**Work instruction:** Your output should consist of the data, copied exactly.
Information given START
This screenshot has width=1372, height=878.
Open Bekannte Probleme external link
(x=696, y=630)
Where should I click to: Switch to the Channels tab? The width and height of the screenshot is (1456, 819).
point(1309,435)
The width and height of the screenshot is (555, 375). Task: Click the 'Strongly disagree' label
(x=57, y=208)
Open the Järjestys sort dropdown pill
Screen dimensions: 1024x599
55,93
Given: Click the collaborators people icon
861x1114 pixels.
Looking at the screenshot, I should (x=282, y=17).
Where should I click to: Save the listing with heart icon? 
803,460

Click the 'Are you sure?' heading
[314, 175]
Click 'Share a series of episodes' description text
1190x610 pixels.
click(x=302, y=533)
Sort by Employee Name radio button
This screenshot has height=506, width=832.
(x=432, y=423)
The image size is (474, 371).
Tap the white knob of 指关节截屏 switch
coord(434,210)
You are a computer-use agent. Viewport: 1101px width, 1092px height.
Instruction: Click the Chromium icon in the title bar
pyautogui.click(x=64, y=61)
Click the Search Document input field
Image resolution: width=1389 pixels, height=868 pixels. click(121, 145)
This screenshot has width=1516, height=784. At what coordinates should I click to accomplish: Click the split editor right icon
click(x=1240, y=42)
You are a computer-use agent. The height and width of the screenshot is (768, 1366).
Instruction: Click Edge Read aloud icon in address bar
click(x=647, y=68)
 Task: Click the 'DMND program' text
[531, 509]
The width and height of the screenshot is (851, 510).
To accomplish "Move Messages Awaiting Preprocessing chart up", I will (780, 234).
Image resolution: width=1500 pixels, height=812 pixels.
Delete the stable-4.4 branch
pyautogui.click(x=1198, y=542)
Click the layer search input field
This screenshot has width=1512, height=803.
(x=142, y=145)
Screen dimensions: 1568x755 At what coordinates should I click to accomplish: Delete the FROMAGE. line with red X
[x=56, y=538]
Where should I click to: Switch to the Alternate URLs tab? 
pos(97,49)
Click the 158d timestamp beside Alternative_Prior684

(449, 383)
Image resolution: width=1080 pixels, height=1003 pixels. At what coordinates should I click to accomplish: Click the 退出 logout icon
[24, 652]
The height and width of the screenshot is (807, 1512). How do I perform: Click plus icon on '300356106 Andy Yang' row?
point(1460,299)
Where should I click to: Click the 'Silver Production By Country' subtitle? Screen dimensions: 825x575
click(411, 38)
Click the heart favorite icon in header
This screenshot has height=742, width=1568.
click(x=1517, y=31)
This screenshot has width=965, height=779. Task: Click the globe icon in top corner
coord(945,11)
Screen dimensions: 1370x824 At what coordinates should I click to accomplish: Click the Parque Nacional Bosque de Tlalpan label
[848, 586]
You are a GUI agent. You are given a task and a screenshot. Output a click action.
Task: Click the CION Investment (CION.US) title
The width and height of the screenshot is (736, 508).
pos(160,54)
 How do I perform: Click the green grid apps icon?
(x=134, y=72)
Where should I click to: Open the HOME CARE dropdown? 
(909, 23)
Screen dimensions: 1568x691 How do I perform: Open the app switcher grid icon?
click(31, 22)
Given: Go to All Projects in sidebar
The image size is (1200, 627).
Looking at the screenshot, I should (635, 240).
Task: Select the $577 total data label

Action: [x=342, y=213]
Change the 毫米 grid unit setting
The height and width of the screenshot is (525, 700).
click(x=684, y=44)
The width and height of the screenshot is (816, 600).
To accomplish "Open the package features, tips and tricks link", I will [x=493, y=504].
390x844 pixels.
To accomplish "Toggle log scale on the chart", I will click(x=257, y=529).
Information given END
**Answer for the task:**
This screenshot has width=1372, height=878.
Open Bekannte Probleme external link
(x=696, y=630)
Where should I click to: Switch to the Channels tab? The width and height of the screenshot is (1456, 819).
point(1309,435)
The width and height of the screenshot is (555, 375). Task: Click the 'Strongly disagree' label
(x=57, y=208)
Open the Järjestys sort dropdown pill
Screen dimensions: 1024x599
55,93
Given: Click the collaborators people icon
861x1114 pixels.
Looking at the screenshot, I should (x=282, y=17).
Where should I click to: Save the listing with heart icon? 
803,460

Click the 'Are you sure?' heading
[314, 175]
Click 'Share a series of episodes' description text
1190x610 pixels.
click(x=302, y=533)
Sort by Employee Name radio button
This screenshot has height=506, width=832.
(x=432, y=423)
The image size is (474, 371).
Tap the white knob of 指关节截屏 switch
coord(434,210)
You are a computer-use agent. Viewport: 1101px width, 1092px height.
Instruction: Click the Chromium icon in the title bar
pyautogui.click(x=64, y=61)
Click the Search Document input field
Image resolution: width=1389 pixels, height=868 pixels. click(121, 145)
This screenshot has width=1516, height=784. At what coordinates should I click to accomplish: Click the split editor right icon
click(x=1240, y=42)
You are a computer-use agent. The height and width of the screenshot is (768, 1366).
Instruction: Click Edge Read aloud icon in address bar
click(x=647, y=68)
 Task: Click the 'DMND program' text
[531, 509]
The width and height of the screenshot is (851, 510).
To accomplish "Move Messages Awaiting Preprocessing chart up", I will (780, 234).
Image resolution: width=1500 pixels, height=812 pixels.
Delete the stable-4.4 branch
pyautogui.click(x=1198, y=542)
Click the layer search input field
This screenshot has width=1512, height=803.
(x=142, y=145)
Screen dimensions: 1568x755 At what coordinates should I click to accomplish: Delete the FROMAGE. line with red X
[x=56, y=538]
Where should I click to: Switch to the Alternate URLs tab? 
pos(97,49)
Click the 158d timestamp beside Alternative_Prior684

(449, 383)
Image resolution: width=1080 pixels, height=1003 pixels. At what coordinates should I click to accomplish: Click the 退出 logout icon
[24, 652]
The height and width of the screenshot is (807, 1512). How do I perform: Click plus icon on '300356106 Andy Yang' row?
point(1460,299)
Where should I click to: Click the 'Silver Production By Country' subtitle? Screen dimensions: 825x575
click(411, 38)
Click the heart favorite icon in header
This screenshot has height=742, width=1568.
click(x=1517, y=31)
This screenshot has width=965, height=779. Task: Click the globe icon in top corner
coord(945,11)
Screen dimensions: 1370x824 At what coordinates should I click to accomplish: Click the Parque Nacional Bosque de Tlalpan label
[848, 586]
You are a GUI agent. You are given a task and a screenshot. Output a click action.
Task: Click the CION Investment (CION.US) title
The width and height of the screenshot is (736, 508).
pos(160,54)
 How do I perform: Click the green grid apps icon?
(x=134, y=72)
Where should I click to: Open the HOME CARE dropdown? 
(909, 23)
Screen dimensions: 1568x691 How do I perform: Open the app switcher grid icon?
click(31, 22)
Given: Go to All Projects in sidebar
The image size is (1200, 627).
Looking at the screenshot, I should (635, 240).
Task: Select the $577 total data label

Action: [x=342, y=213]
Change the 毫米 grid unit setting
The height and width of the screenshot is (525, 700).
click(x=684, y=44)
The width and height of the screenshot is (816, 600).
To accomplish "Open the package features, tips and tricks link", I will [x=493, y=504].
390x844 pixels.
To accomplish "Toggle log scale on the chart", I will click(x=257, y=529).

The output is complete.